╭─ Given data
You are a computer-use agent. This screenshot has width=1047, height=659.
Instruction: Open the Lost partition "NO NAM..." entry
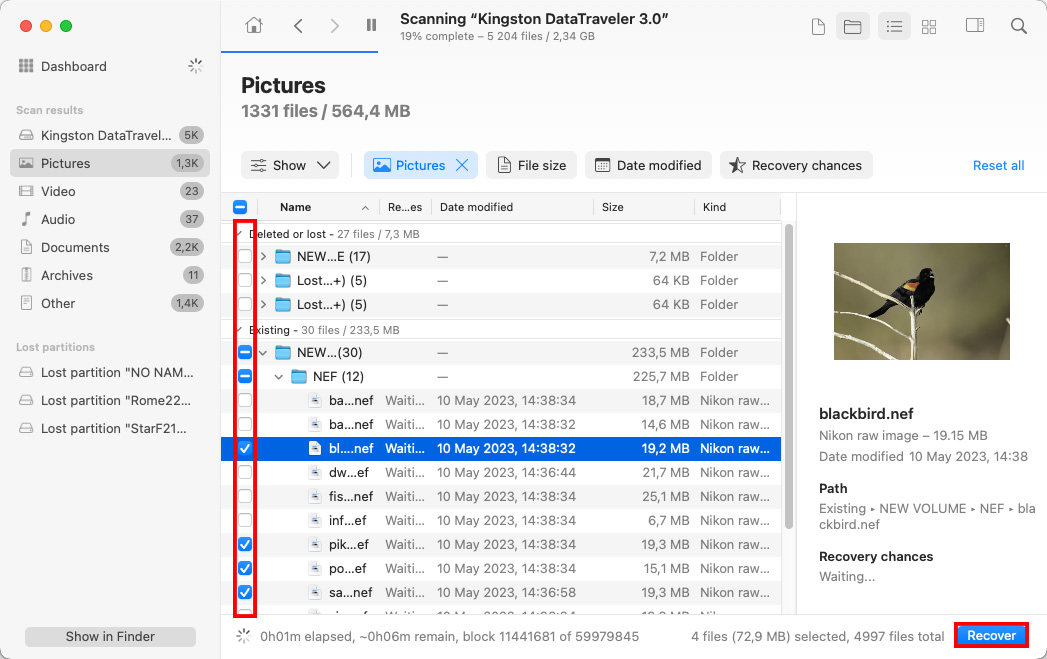105,372
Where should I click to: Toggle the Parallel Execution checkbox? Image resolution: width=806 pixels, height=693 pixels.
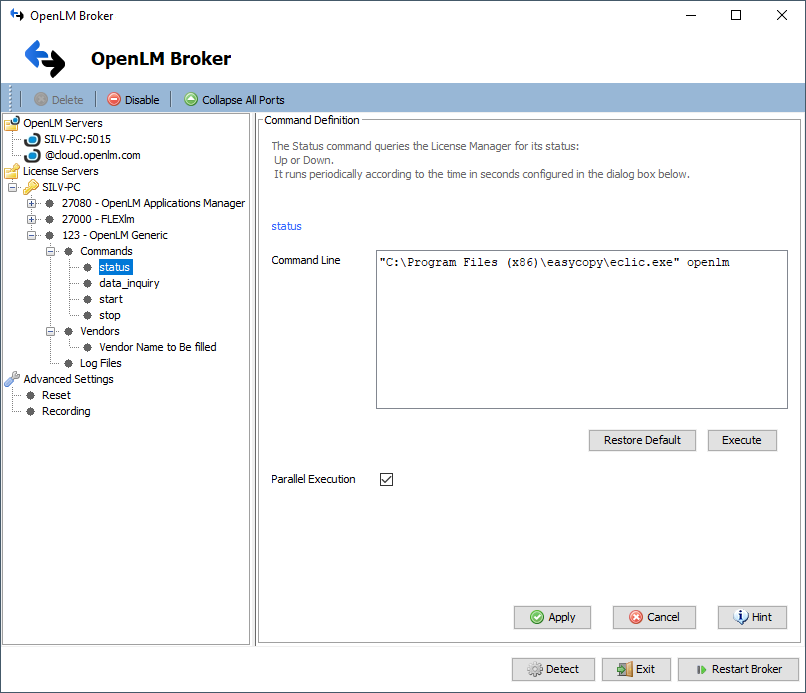point(387,480)
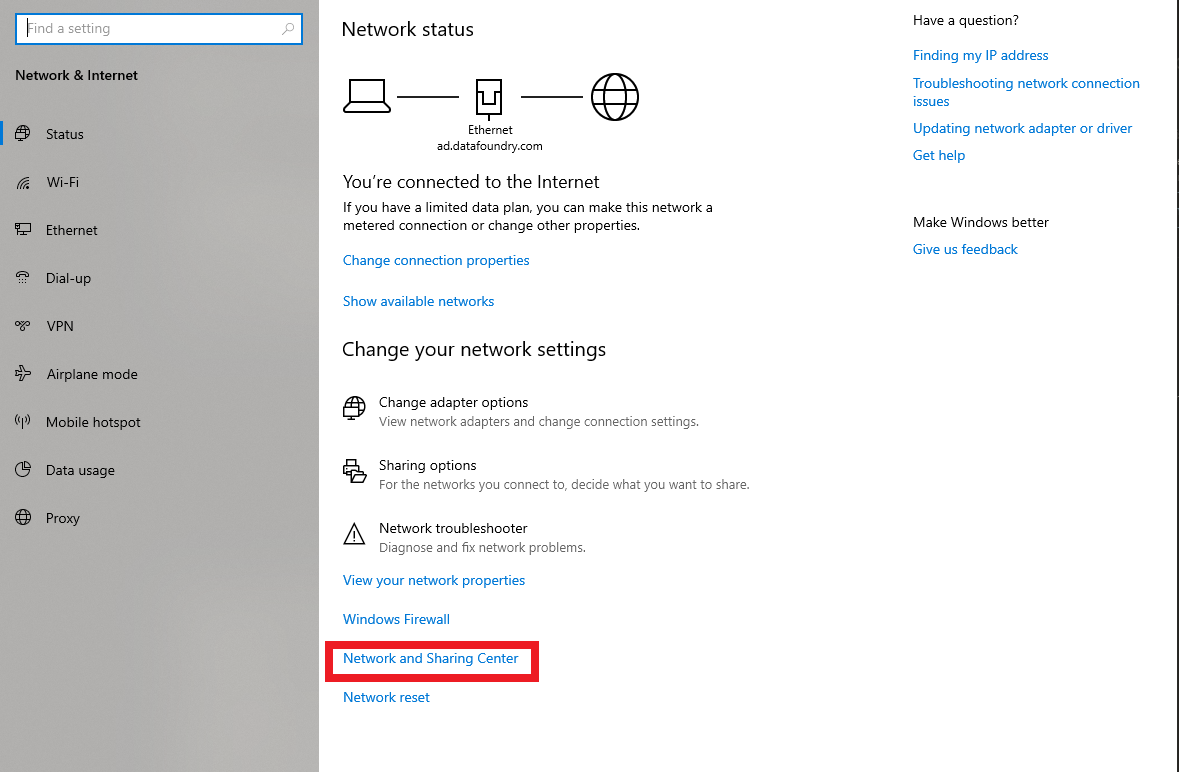Click the Airplane mode plane icon
1179x772 pixels.
pos(23,374)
╰─
Description of the task → A word-for-word restatement of all the lines above is needed, with the pictures omitted.

Exercise response →
You are a computer-use agent. This screenshot has width=1047, height=659.
Instruction: Open the Lost partition "NO NAM..." entry
105,372
Where should I click to: Toggle the Parallel Execution checkbox? Image resolution: width=806 pixels, height=693 pixels.
point(387,480)
Click the Airplane mode plane icon
1179x772 pixels.
pos(23,374)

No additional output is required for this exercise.